[Saved data entries]

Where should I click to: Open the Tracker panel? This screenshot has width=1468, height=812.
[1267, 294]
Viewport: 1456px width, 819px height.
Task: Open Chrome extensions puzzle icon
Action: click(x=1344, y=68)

Problem to solve = Leaving no line out, return the data above verbatim.

Solved problem =
Where should I click to: Open the Tracker panel? This screenshot has width=1468, height=812.
[1267, 294]
Viewport: 1456px width, 819px height.
Task: Open Chrome extensions puzzle icon
Action: click(x=1344, y=68)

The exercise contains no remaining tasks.